Weaver shot to fame after her Shropshire council Zoom meeting descended into a chaotic spat in which she was told she had ‘no authority’.
But the blows traded that day never strayed beyond the verbal.
Now, it’s emerged, a parish council meeting in County Durham played host to a violent clash of titans.
Locals who gathered to hear developments at Middleton St George Parish were instead treated to a ‘wrestling match’ between two officials in their 70s: Darlington borough councillor Colin Pease versus parish councillor David Darling.
That’s how the scuffle was described in a new report on the incident, which happened last May and is the subject of an upcoming standards hearing.
It said Cllr Darling, chairman and treasurer of the community centre, repeatedly spoke to Cllr Pease ‘in a raised voice and provoking manner’ while asking questions.
Cllr Pease then called Cllr Darling a ‘prat’ and tried to leave the room, according to Local Democracy Reporting Service (LDRS).
Cllr Darling then allegedly ‘shut the door with force’ and snared Pease with a ‘rugby-type tackle’.
One councillor likened what ensued as a ‘wrestling match’.

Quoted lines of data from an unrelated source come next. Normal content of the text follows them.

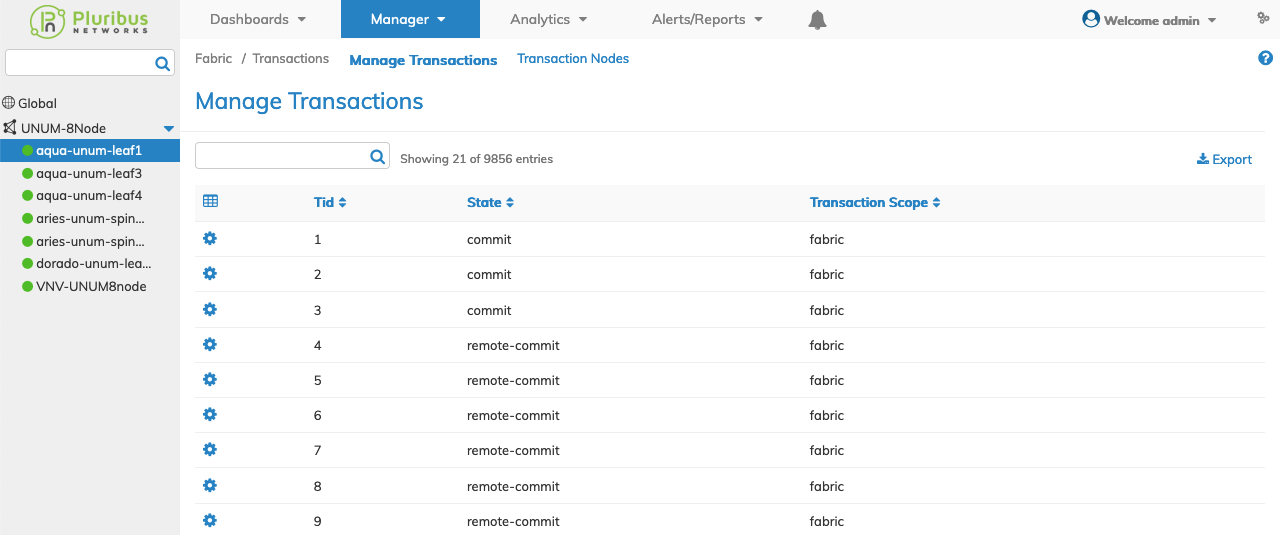Image resolution: width=1280 pixels, height=535 pixels.
Task: Open gear actions for transaction 4
Action: 210,344
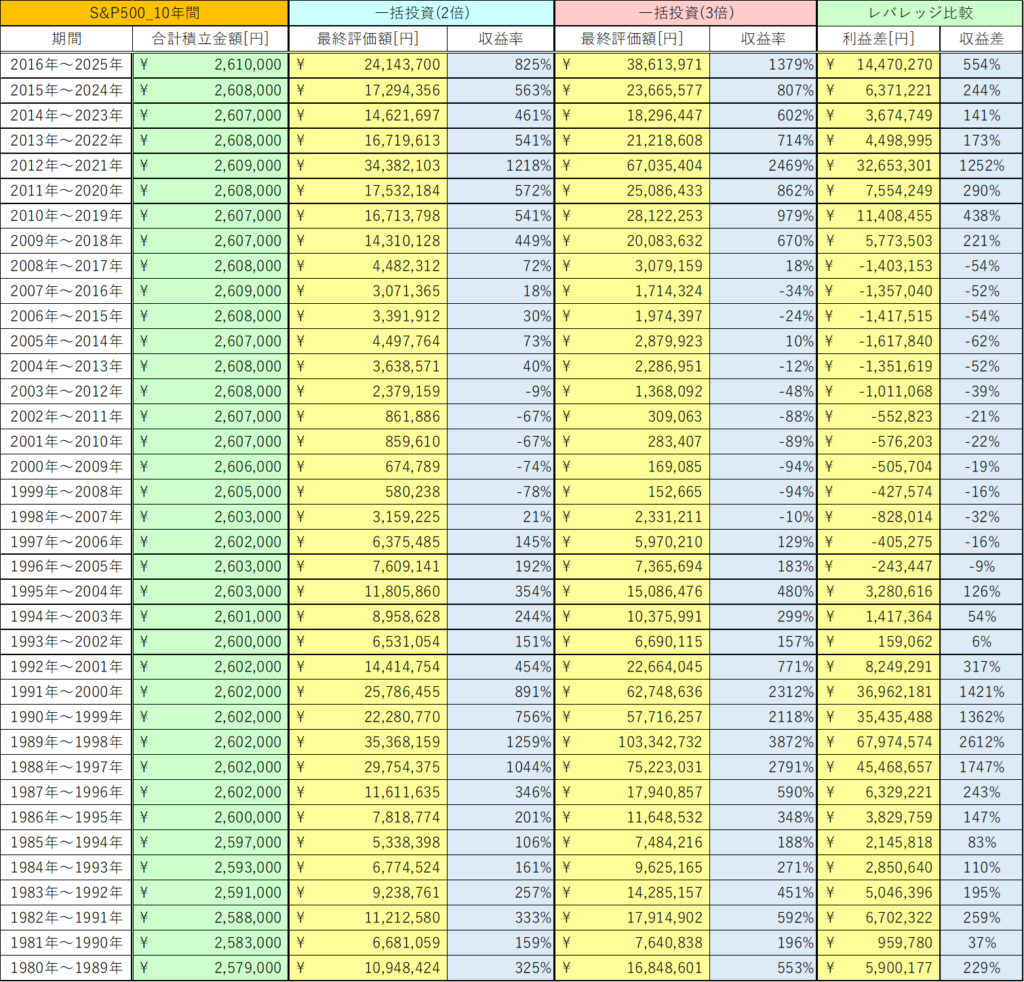Select the 2,579,000 total contribution cell
Image resolution: width=1024 pixels, height=982 pixels.
210,967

‘Cllr Pease had scratches and blood on his face and arm area, and his glasses were broken during the incident’, the report says.
‘Cllr Darling had a slightly red face and a bruised finger.’
The report says there is a ‘dispute in regard to who initiated the physical altercation’ but added that Cllr Pease ‘failed to treat Cllr Darling with respect’.
The investigator said it appeared Cllr Darling had started the fight ‘by grabbing hold of Cllr Pease’s neck’, while Cllr Pease ‘acted in reasonable and proportionate self-defence’.
Darlington’s member standards hearing committee is set to convene on Monday to decide whether the councillors breached their code of conduct.